# Exercise brief
In the response, each entry below should appear again exactly as given.

### Input for this task ###

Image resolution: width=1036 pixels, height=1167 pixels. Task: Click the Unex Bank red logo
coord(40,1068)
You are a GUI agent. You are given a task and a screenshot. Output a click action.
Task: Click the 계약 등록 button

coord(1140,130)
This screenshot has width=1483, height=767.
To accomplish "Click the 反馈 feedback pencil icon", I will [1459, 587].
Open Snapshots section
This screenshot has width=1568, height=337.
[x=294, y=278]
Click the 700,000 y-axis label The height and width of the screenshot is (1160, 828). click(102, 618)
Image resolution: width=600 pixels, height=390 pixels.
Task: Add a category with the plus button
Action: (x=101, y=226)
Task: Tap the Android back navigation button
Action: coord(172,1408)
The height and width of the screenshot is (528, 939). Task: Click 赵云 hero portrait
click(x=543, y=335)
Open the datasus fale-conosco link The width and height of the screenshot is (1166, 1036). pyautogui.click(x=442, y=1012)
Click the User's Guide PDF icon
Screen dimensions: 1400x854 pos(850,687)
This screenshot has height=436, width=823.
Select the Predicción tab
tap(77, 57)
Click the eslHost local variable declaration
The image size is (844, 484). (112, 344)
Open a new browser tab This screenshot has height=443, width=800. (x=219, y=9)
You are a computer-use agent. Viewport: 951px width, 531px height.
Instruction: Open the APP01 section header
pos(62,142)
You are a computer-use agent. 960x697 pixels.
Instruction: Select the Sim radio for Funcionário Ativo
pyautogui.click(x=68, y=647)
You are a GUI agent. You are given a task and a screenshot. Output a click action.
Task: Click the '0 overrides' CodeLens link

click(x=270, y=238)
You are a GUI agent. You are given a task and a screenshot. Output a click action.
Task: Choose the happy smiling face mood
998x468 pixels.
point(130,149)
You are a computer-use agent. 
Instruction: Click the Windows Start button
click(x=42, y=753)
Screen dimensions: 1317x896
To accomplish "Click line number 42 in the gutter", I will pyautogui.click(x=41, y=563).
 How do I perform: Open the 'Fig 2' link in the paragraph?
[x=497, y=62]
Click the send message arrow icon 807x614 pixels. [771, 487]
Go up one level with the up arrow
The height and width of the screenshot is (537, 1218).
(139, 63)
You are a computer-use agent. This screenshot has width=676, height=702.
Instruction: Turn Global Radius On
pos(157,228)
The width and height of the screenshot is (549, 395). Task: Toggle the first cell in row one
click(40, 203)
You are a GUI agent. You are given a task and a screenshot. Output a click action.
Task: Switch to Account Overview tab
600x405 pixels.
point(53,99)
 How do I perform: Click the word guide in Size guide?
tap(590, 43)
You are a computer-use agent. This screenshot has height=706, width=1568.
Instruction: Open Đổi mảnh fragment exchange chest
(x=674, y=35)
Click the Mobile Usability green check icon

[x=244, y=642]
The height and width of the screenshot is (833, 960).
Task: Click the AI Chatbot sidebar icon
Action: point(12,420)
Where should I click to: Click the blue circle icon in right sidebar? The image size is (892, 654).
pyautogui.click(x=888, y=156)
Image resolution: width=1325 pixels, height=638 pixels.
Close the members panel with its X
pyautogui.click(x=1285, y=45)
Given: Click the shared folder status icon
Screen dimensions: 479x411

###

# Your solution
Image resolution: width=1036 pixels, height=1167 pixels. Task: Click the Unex Bank red logo
coord(40,1068)
You are a GUI agent. You are given a task and a screenshot. Output a click action.
Task: Click the 계약 등록 button

coord(1140,130)
This screenshot has width=1483, height=767.
To accomplish "Click the 反馈 feedback pencil icon", I will [1459, 587].
Open Snapshots section
This screenshot has width=1568, height=337.
[x=294, y=278]
Click the 700,000 y-axis label The height and width of the screenshot is (1160, 828). click(102, 618)
Image resolution: width=600 pixels, height=390 pixels.
Task: Add a category with the plus button
Action: (x=101, y=226)
Task: Tap the Android back navigation button
Action: coord(172,1408)
The height and width of the screenshot is (528, 939). Task: Click 赵云 hero portrait
click(x=543, y=335)
Open the datasus fale-conosco link The width and height of the screenshot is (1166, 1036). pyautogui.click(x=442, y=1012)
Click the User's Guide PDF icon
Screen dimensions: 1400x854 pos(850,687)
This screenshot has height=436, width=823.
Select the Predicción tab
tap(77, 57)
Click the eslHost local variable declaration
The image size is (844, 484). (112, 344)
Open a new browser tab This screenshot has height=443, width=800. (x=219, y=9)
You are a computer-use agent. Viewport: 951px width, 531px height.
Instruction: Open the APP01 section header
pos(62,142)
You are a computer-use agent. 960x697 pixels.
Instruction: Select the Sim radio for Funcionário Ativo
pyautogui.click(x=68, y=647)
You are a GUI agent. You are given a task and a screenshot. Output a click action.
Task: Click the '0 overrides' CodeLens link

click(x=270, y=238)
You are a GUI agent. You are given a task and a screenshot. Output a click action.
Task: Choose the happy smiling face mood
998x468 pixels.
point(130,149)
You are a computer-use agent. 
Instruction: Click the Windows Start button
click(x=42, y=753)
Screen dimensions: 1317x896
To accomplish "Click line number 42 in the gutter", I will pyautogui.click(x=41, y=563).
 How do I perform: Open the 'Fig 2' link in the paragraph?
[x=497, y=62]
Click the send message arrow icon 807x614 pixels. [771, 487]
Go up one level with the up arrow
The height and width of the screenshot is (537, 1218).
(139, 63)
You are a computer-use agent. This screenshot has width=676, height=702.
Instruction: Turn Global Radius On
pos(157,228)
The width and height of the screenshot is (549, 395). Task: Toggle the first cell in row one
click(40, 203)
You are a GUI agent. You are given a task and a screenshot. Output a click action.
Task: Switch to Account Overview tab
600x405 pixels.
point(53,99)
 How do I perform: Click the word guide in Size guide?
tap(590, 43)
You are a computer-use agent. This screenshot has height=706, width=1568.
Instruction: Open Đổi mảnh fragment exchange chest
(x=674, y=35)
Click the Mobile Usability green check icon

[x=244, y=642]
The height and width of the screenshot is (833, 960).
Task: Click the AI Chatbot sidebar icon
Action: point(12,420)
Where should I click to: Click the blue circle icon in right sidebar? The image size is (892, 654).
pyautogui.click(x=888, y=156)
Image resolution: width=1325 pixels, height=638 pixels.
Close the members panel with its X
pyautogui.click(x=1285, y=45)
Given: Click the shared folder status icon
Screen dimensions: 479x411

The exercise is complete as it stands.